Momentary "Dimming" of Scene During Camera Pan

I apologize beforehand for being vague. I am hoping somebody experienced might know what/where this peculiar effect comes from. That said I can post code if it helps but right now I don’t know where to start…

So I have a little scene and to help narrow down possibilities I use a renderpass that excludes the other pipelines that do skybox and menu, so what remains is a bunch of models with textures.

I rotate the camera and I perceive a clear dimming of the scene until I stop which is when the scene renders “normal/brighter” and also stable, i.e. no dimming while the view is static. what’s more I move one model around programmatically and the dimming effect does not happen in that case either.

I have no validation issues.

Would something like this be most likely shader related (but I reduced the stuff in there to about a bare minimum textures sampler), would it be depth related (yet I see nothing obviously wrong with that in the scene like z fighting or wrong order/overlap)?

Any clues will be appreciated, thanks.

Dark scenes can mess with lower quality monitors.

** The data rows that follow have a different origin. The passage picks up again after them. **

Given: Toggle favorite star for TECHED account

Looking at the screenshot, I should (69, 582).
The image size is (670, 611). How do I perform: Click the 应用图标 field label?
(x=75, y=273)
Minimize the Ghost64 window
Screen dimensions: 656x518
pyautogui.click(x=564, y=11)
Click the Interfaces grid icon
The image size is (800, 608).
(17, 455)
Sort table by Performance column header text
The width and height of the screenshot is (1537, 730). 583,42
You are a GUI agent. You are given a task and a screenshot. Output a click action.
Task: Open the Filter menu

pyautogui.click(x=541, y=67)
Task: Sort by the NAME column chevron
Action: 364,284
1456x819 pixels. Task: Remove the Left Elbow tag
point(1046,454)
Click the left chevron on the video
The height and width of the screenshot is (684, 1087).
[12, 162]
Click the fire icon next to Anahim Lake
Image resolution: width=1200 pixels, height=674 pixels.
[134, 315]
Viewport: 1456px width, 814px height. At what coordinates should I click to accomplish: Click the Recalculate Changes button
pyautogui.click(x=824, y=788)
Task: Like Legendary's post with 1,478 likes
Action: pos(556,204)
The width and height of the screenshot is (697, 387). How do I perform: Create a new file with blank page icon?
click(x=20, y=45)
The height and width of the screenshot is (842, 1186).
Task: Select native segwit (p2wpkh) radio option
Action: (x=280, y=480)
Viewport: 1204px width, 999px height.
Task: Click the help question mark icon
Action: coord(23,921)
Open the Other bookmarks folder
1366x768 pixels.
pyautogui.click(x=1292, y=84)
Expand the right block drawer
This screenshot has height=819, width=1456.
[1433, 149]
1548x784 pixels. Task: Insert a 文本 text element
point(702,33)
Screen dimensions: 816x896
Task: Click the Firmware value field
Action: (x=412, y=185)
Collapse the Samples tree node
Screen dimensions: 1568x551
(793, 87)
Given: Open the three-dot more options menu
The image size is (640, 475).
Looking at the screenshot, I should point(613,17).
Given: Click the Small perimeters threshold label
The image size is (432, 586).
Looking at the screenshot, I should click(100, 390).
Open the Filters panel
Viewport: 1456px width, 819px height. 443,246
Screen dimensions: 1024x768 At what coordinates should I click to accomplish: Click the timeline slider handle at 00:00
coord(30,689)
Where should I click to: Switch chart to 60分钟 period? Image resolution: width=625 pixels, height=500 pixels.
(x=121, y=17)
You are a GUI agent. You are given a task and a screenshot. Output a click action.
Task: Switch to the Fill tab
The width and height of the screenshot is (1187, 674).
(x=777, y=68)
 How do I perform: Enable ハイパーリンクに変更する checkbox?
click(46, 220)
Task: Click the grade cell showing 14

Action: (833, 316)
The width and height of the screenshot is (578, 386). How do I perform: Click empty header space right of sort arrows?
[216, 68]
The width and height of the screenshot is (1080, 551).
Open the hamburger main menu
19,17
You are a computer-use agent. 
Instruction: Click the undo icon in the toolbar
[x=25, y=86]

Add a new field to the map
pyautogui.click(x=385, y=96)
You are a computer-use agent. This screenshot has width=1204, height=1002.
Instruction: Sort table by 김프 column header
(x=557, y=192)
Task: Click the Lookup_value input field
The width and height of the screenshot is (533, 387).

Or some settings (sharpness, motion something nonsense) can cause some ghosting. Maybe record a screencap, so we at least know what we are talking about.

It’s embarrassing or maybe I am too stupid but I cannot really capture it. I use Render Doc and the individual frames look just fine. I try to record the screen and I cannot really get it on video either, perhaps because I fail to record at higher than 60FPS, when my monitor is 144Hz, not sure ??

Furthermore against a white background I cannot see it.

Now, about the monitor because I was starting to think I see “ghosts” …
it happens also when I ran it on somebody’s machine (who has a different monitor and operating system) and he says he notices the effect too.

So, yeah, I can understand that is not much to work with, so I will just leave it for now, maybe I stumble across something that gives me hints later.

AMD and NV driver packs come with some basic screen recording capabilities. Recording above 60 is wasteful. Just set your monitor to 60 and test your app with that.

My guess would be that this could be caused by some image enhancement post processing that some displays do (I’ve mostly seen this with TVs). You could try turning that off to the extend possible.
Capturing the values that get written into the swapchain buffer would answer if your renderer is at fault or something “downstream” of it: could be the window system compositor or the display itself.

I’m almost certain now the visual effect was a consequence of my neglecting the input - render sequence so far after quickly doing a first person camera to then play around with rendering only.

After smarter keyboard input collection I got smoother translation movement, yet with rotation I had a bit of jitter still. Now that I finally do proper time interpolation for rotation not only the jitter is gone but I do not get that visual dimming/lighting up effect on rotation.

Yeah, …

Still, thanks to the people who tried to help, I appreciate it.